SELECTED TEXT –
╭──

The Children’s Perception of Interparental Conflict Scale (CPIC; Grych et al. 1992)

The CPIC is a 49-item scale designed to assess children’s exposure to IPC. For the purposes of this study, we used only the Conflict Properties subscale of the CPIC, which includes 18 items measuring the frequency, intensity, and resolution of conflict (e.g., “They may not think I know it, but my parents argue or disagree a lot.”). Participants respond to each statement using a 3-point Likert-type scale (i.e., “true,” “sometimes true,” “false”). Higher scores indicate higher levels of conflict and lower levels of resolution. In this study, internal consistency for the Conflict Properties subscale was good (α = 0.88 at Time 1 and Time 2).

The Child’s Report of Parental Behavior Inventory (CRPBI; Schludermann and Schludermann 1970)

The revised, short form of the CRPBI includes 30 items each on mothers’ and fathers’ parenting behaviors. The three dimensions of parenting measured are: (1) acceptance/rejection, which contains items assessing parental closeness to and acceptance of the child (e.g. “My mother is easy to talk to.”); (2) psychological autonomy/control, comprised of items assessing the extent to which parents use anxiety and/or guilt as a method of discipline (e.g. “My mother is less friendly with me if I do not see things her way.”); and (3) firm/lax behavioral control, which contains items that measure the extent to which parents directly monitor children’s behavior (e.g. “My mother lets me go any place I want without asking.”). Higher scores indicated more maladaptive parenting. Internal consistency for children’s reports of mothers’ and father’s parenting behavior ranged from α = 0.68 to α = 0.93. Reports of mother’s and father’s parenting were highly correlated, at the .05 significance level or better (r = .33 at Time 1 and r = .61 at Time 2 for acceptance; r = .80 at Time 1 and r = .69 at Time 2 for psychological control; and r = .56 at Time 1 and r = .35 at Time 2 for firm control), suggesting a high degree of overlap in perceptions of each parent. These scores were therefore combined for each of the three dimensions. The CRPBI is a widely used and well-established measure of parenting and previous research with a diverse sample provided evidence for cross-ethnic equivalence (Knight et al. 1994).

The Children’s Depression Inventory (CDI; Kovacs 1985)

The CDI is a 27-item symptom checklist that assesses depressive symptoms in children. Children report how often they experienced a variety of symptoms (e.g. sadness, guilt, loss of interest and difficulty concentrating) over the preceding two weeks. Higher scores reflect higher levels of depressive symptoms. Normative data collected in several large scale studies of public school children in both Canada and the United States suggests mean CDI scores between 9.28 and 9.72 (SD between 7 and 7.3) (Finch et al. 1985). In the current study, the internal consistency was good (α = .88 at Time 1, and α = .89 at Time 2).

Children’s Attributional Style Questionnaire (CASQ-R; Thompson et al. 1998)

The CASQ-R uses a forced-choice format to assess a child’s explanatory style. Children are presented with both positive and negative hypothetical events followed by two reasons why the event might have occurred (e.g., “You get a bad grade,” with choices of “I am not a good student,” or “Teachers give hard tests.”). Respondents choose one of the two reasons. Each item taps one of the three dimensions of internality, stability, and globality. The CASQ-R was specifically developed in order to reduce subject burden, at a cost to internal and criterion-related reliability. While somewhat low (α = .50–.73), internal consistency reliability is consistent across studies (e.g., Conley et al. 2001; Robinson et al. 1995) and was 0.64 in this study. Test–retest reliability of the CASQ-R is considered acceptable (r = .71–.80; Seligman et al. 1984).

╰──

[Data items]
╭──

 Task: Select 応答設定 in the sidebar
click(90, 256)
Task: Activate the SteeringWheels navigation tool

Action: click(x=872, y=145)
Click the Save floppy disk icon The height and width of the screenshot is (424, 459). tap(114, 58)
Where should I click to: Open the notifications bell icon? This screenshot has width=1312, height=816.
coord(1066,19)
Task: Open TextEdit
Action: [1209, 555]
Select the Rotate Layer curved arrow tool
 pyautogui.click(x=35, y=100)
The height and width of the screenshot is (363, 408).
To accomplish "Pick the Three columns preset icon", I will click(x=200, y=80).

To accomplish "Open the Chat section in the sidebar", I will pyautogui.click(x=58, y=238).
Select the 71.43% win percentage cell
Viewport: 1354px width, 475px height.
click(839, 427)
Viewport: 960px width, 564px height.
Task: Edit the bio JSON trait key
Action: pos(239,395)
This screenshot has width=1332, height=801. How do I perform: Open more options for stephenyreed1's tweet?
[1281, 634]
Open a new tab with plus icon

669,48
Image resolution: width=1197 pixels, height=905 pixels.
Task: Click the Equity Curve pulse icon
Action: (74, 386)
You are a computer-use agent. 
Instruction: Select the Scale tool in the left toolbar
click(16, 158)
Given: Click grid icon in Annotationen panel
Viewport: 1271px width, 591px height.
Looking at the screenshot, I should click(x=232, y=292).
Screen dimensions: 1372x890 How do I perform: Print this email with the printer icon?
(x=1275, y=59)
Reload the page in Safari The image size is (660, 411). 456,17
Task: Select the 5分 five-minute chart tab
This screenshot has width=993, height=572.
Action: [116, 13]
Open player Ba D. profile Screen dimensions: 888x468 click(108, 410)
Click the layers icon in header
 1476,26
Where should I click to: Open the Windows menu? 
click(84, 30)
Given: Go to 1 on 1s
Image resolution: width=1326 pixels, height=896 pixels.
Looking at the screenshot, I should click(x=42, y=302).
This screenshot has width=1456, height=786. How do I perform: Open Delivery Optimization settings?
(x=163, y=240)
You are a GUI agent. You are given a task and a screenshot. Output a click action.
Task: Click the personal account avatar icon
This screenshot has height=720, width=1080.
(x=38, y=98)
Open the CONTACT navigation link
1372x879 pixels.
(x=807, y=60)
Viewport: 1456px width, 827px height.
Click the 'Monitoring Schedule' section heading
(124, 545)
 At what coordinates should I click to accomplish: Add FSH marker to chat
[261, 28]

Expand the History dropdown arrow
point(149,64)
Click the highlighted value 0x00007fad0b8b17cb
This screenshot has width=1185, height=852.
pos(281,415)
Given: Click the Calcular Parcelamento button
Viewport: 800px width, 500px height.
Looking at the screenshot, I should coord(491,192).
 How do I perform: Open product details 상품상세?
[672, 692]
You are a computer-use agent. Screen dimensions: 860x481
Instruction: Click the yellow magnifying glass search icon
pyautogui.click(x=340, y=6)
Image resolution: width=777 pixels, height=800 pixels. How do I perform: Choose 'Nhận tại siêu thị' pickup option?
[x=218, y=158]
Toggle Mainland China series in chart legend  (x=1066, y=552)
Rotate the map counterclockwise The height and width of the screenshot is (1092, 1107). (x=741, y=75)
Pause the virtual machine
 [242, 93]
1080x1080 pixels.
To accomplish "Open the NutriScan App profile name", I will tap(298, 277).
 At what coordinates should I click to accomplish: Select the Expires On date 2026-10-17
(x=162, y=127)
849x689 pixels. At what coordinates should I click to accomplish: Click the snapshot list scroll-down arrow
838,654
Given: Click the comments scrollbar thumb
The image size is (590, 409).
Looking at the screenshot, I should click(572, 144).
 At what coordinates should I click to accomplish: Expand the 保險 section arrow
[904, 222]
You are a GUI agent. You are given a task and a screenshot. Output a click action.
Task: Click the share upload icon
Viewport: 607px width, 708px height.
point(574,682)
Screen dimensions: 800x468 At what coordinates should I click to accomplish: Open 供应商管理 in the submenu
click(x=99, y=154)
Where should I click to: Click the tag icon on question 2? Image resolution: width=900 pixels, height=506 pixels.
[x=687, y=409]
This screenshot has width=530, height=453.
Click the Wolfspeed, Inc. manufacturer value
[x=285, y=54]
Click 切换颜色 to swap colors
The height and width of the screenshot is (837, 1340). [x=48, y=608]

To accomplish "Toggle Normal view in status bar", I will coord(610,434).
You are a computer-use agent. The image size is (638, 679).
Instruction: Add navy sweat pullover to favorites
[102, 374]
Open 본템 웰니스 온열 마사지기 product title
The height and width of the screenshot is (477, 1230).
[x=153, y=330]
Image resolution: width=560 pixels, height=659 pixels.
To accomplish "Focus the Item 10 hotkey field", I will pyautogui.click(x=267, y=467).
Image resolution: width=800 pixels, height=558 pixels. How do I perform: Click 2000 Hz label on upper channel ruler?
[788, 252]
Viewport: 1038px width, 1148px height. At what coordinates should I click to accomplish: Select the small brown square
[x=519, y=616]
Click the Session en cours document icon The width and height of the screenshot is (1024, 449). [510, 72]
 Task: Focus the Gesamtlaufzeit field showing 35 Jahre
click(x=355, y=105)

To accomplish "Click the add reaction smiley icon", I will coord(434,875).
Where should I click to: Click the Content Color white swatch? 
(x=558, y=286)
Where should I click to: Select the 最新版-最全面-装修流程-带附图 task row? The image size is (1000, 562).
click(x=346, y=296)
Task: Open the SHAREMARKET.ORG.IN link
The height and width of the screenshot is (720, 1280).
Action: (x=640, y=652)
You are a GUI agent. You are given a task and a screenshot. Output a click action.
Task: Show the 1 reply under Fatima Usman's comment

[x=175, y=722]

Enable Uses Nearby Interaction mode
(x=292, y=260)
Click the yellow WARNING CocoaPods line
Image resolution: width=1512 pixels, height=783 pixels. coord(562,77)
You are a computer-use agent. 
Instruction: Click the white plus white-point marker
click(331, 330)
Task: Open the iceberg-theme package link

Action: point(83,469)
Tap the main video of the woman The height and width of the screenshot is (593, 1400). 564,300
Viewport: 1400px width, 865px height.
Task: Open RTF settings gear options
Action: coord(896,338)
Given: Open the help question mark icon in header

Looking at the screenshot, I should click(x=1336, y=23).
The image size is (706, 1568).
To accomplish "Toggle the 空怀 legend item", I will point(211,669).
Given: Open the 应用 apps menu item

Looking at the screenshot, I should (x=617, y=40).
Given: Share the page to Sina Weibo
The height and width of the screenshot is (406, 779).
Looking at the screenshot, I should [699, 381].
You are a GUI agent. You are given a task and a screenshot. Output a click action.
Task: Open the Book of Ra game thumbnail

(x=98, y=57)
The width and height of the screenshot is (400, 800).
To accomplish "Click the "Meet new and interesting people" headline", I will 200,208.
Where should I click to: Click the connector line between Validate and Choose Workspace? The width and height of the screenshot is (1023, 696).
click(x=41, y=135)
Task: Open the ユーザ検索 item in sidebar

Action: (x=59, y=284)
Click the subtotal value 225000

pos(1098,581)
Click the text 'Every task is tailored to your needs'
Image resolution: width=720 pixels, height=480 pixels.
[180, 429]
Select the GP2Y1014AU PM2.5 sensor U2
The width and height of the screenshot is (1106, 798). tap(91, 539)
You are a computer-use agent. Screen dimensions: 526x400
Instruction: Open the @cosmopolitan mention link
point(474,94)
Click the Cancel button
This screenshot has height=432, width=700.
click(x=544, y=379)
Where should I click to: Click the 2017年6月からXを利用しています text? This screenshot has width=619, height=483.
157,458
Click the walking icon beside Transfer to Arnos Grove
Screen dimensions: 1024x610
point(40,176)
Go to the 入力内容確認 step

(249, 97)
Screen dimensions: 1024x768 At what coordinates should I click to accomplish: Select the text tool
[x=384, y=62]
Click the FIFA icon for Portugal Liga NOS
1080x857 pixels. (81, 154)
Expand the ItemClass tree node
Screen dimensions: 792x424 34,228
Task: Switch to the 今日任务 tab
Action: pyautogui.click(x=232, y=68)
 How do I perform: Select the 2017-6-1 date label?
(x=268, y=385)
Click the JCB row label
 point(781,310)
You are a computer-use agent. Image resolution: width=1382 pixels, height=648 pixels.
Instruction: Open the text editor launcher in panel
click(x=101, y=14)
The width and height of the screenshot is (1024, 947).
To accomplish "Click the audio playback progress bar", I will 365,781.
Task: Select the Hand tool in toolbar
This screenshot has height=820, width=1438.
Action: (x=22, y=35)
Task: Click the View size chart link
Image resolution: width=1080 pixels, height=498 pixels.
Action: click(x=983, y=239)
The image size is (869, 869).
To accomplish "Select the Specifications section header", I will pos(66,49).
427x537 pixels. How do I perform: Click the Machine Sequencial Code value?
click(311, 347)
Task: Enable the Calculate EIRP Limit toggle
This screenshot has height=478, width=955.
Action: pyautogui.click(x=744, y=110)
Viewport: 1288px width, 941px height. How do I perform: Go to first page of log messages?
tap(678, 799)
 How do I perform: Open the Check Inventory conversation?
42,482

╰──

THINGS TO DO –
a) According to the description of the study measures, how many items make up the Conflict Properties subscale of the CPIC?
b) Check each statement against the description of the study measures and answer yes or no, quoting the deciding words: (i) The CDI asks children about their symptoms over the preceding month. (ii) Children's reports of mothers' and fathers' parenting were combined for each of the three CRPBI dimensions. (iii) Internal consistency of the CASQ-R in this study was 0.64.
c) Extend the description of the study measures from its last sentence.

RESULTS FOR THE EXERCISE –
a) 18 items

b)
(i) No: "over the preceding two weeks"
(ii) Yes: "These scores were therefore combined for each of the three dimensions."
(iii) Yes: "was 0.64 in this study"

c)
Results

Descriptive Statistics and Preliminary Analyses

Preliminary analyses included t-tests to determine if there were significant differences on key variables between drop-outs (n = 21) and completers (n = 88). Most students who dropped out of the study were sixth graders at Time 1 who attended a middle school other than the primary public school in the study city at Time 2 and could not be contacted to complete the study. Drop-outs did not differ from completers on Time 1 CDI, CASQ, CPIC, or CRPBI scores, nor were there significant school, grade, or gender differences among completers on any Time 1 variable of interest.

Means, standard deviations, and intercorrelations are shown in Table 1. Mean depression scores on the CDI suggest that this group of early adolescents reported fewer symptoms of depression on average in comparison to other, larger, normative samples. Paired t-tests of difference in CDI and CPIC scores from Time 1 to Time 2 were not significant. All significant correlations were in the expected direction. Specifically, higher levels of depressive symptoms were associated with a more negative explanatory style, higher levels of IPC, rejection/withdrawal, and use of psychological control. IPC was also significantly positively correlated with rejection/withdrawal and use of psychological control. Lax control was not significantly associated with any variable of interest.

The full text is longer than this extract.